161. Como consecuencia, se atendió al principio de supremacía constitucional y la aplicación del principio pro persona, para encontrar otra opción interpretativa distinta a la literal, que equilibrara la necesidad de dar certeza jurídica y efectividad del derecho de acción. Así, se consideró que para llegar a dicho equilibrio se debía entender por herederos de la víctima a sus familiares y otorga a ellos la legitimación activa para iniciar la acción de responsabilidad civil objetiva en aquellos casos que se reclame el daño patrimonial generado como consecuencia de la muerte de una persona; aunado a que por familiares de la víctima deberían atenderse aquellos que por ley estarían llamados a la sucesión legítima del de cujus, de tal suerte que serán ellos quienes podrán ejercer la acción y por tanto, iniciar el juicio a fin de reclamar el daño material generado por responsabilidad civil objetiva como consecuencia de la muerte de una persona.

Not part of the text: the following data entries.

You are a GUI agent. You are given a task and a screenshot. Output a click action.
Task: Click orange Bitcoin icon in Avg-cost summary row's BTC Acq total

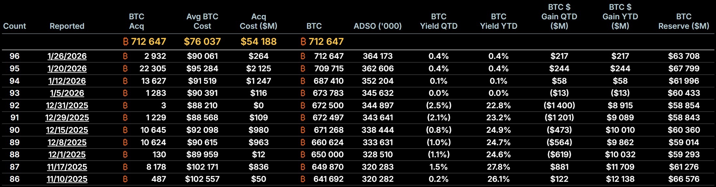(x=126, y=42)
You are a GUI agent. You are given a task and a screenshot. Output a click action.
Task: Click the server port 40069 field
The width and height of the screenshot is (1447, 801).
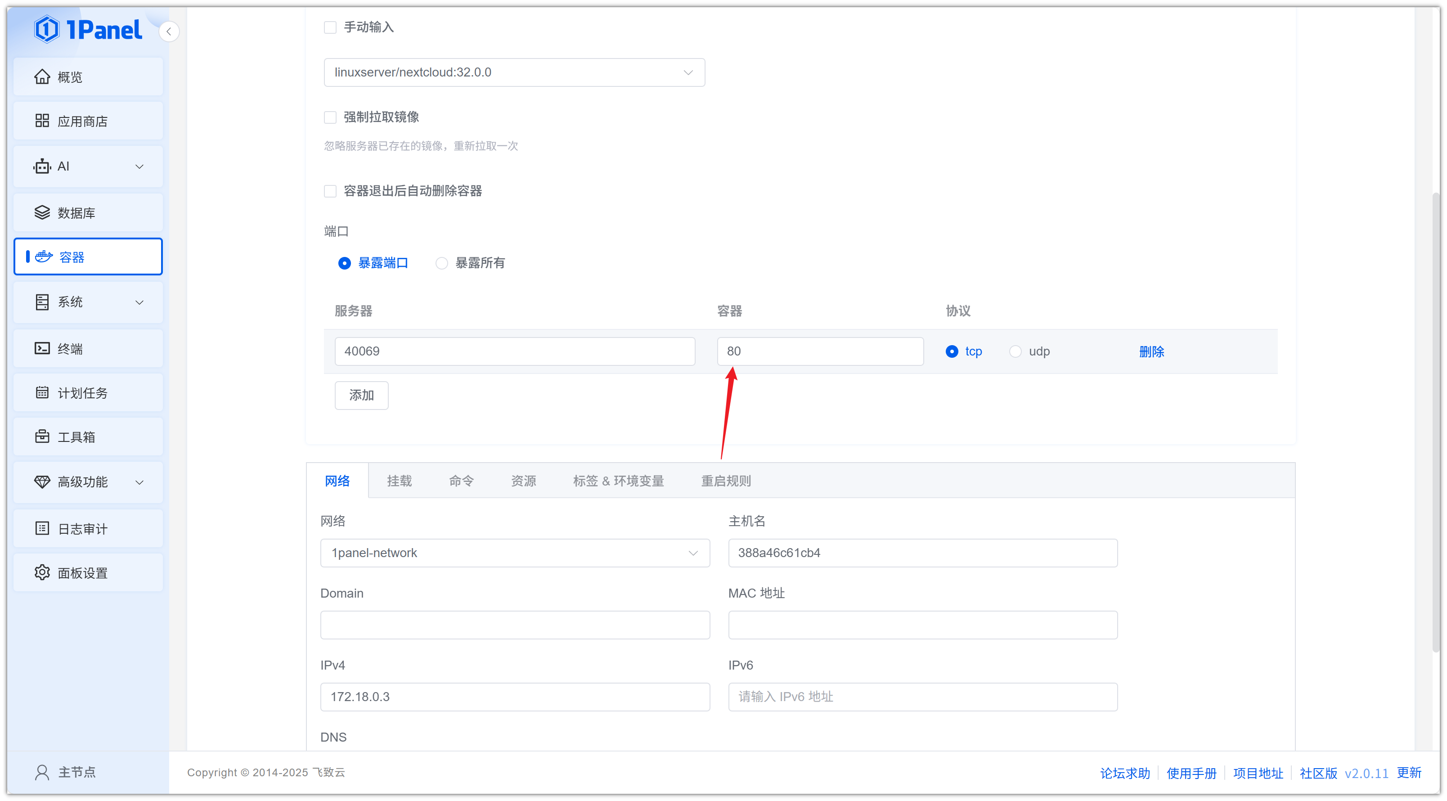pyautogui.click(x=515, y=352)
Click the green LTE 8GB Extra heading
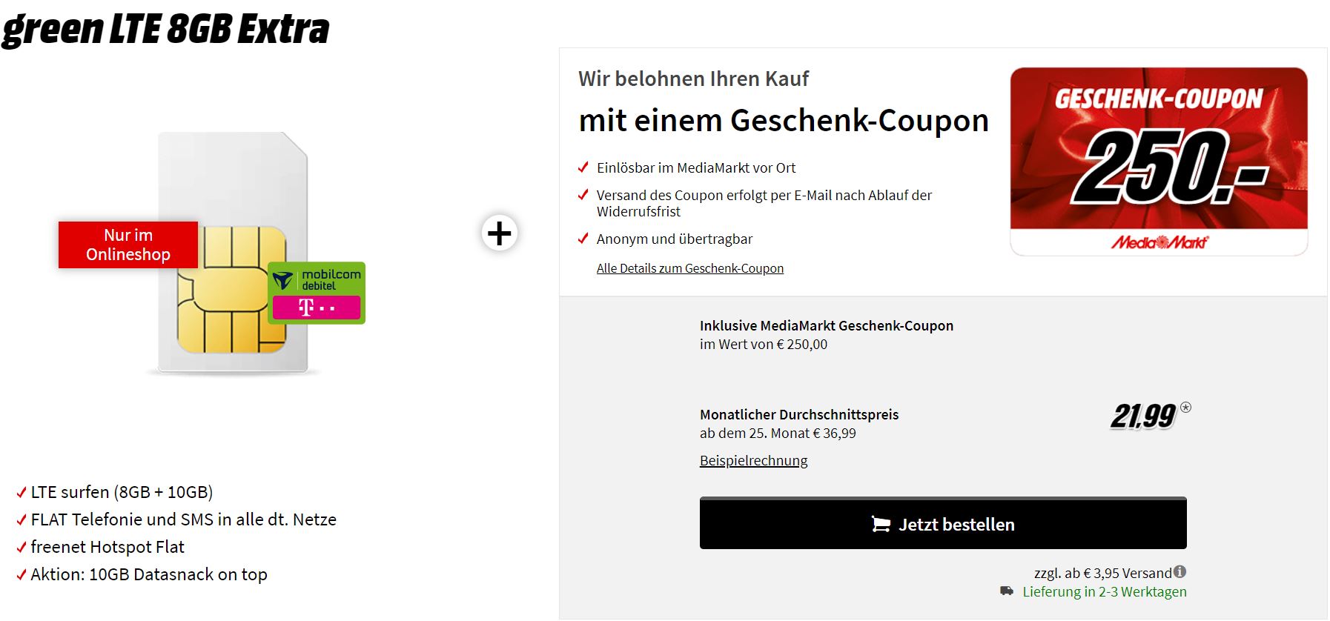1330x621 pixels. (x=165, y=30)
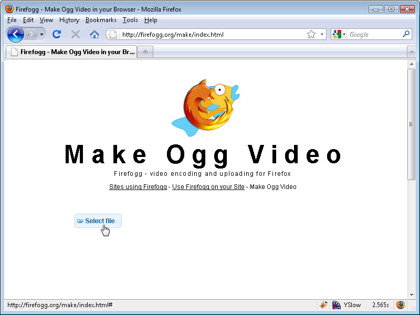Click the stop loading icon
Viewport: 420px width, 315px height.
click(x=75, y=34)
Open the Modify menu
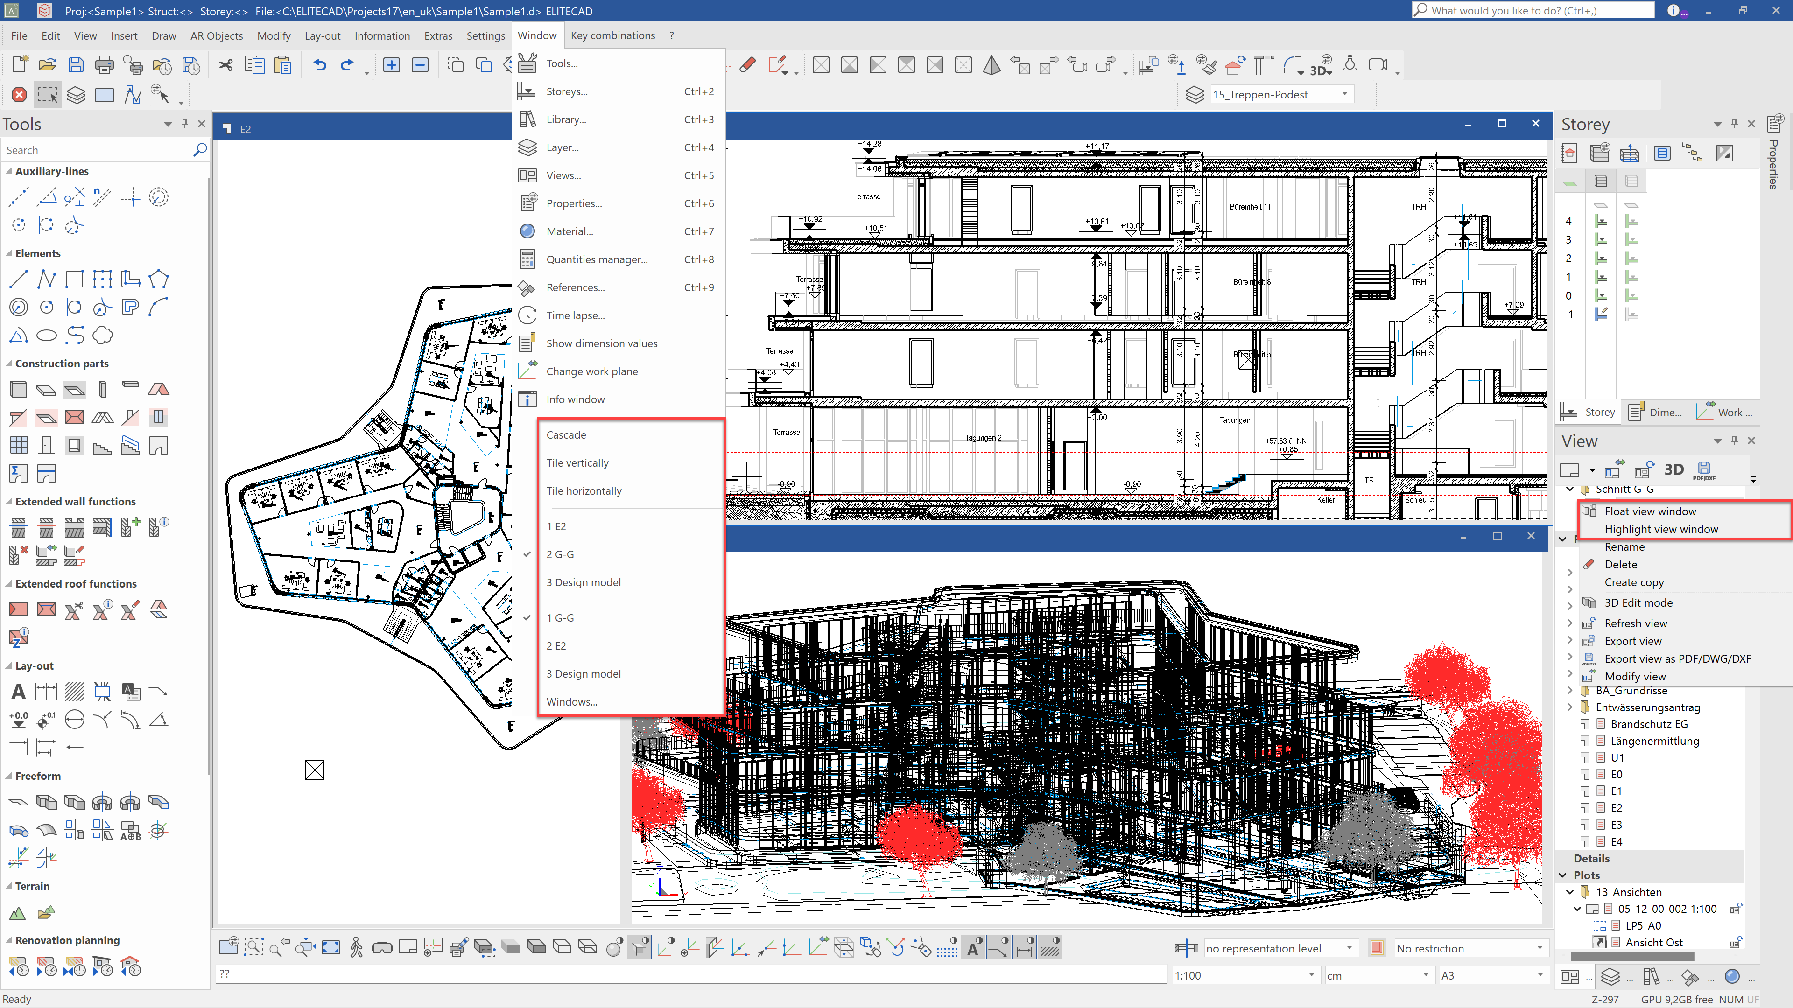This screenshot has width=1793, height=1008. [274, 35]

162. En razón de lo anterior, se precisó que con esta definición no se quiere señalar que sólo las personas que efectivamente hereden vía intestamentaria son quienes tienen legitimación activa en el juicio para reclamar la indemnización de mérito, sino que para cumplir con dicho presupuesto procesal basta con que quien acuda a juicio acredite a partir de su entroncamiento con la víctima, ser alguno de los sujetos que de acuerdo a la ley de la materia estaría llamado a heredar por la vía intestamentaria.

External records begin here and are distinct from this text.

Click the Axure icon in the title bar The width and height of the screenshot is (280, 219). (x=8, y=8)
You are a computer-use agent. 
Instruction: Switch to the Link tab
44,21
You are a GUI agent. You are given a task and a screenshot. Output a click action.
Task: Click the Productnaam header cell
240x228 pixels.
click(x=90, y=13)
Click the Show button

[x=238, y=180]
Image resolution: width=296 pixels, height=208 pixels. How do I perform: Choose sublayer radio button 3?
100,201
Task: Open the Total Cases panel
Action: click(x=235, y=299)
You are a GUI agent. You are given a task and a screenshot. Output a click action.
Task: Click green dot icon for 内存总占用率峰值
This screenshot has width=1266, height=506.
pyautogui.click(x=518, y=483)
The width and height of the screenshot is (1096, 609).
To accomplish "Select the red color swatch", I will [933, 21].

163. Finalmente, se hizo la precisión que no se surte la regla que establece que los parientes más próximos excluyen a los más remotos, puesto que por especialidad, tratándose del derecho a la reparación, debe prevalecer la regla consistente en que todo aquel que haya sufrido un daño o un perjuicio derivado de un hecho ilícito tiene derecho a ser reparado, por lo que todas las personas que se ubiquen como familiares de la víctima en los términos precisados, que se estimen afectados materialmente por su muerte, tienen derecho a acudir a juicio a reclamar la reparación, aun ante la concurrencia de otros familiares; y, (ii) la conclusión alcanzada, no dice respecto a quién tiene derecho a ser indemnizado, pues dicho aspecto corresponderá en todo caso al análisis de fondo del juicio respectivo, en el que habrá de valorarse quién sufrió efectivamente un daño material o un perjuicio.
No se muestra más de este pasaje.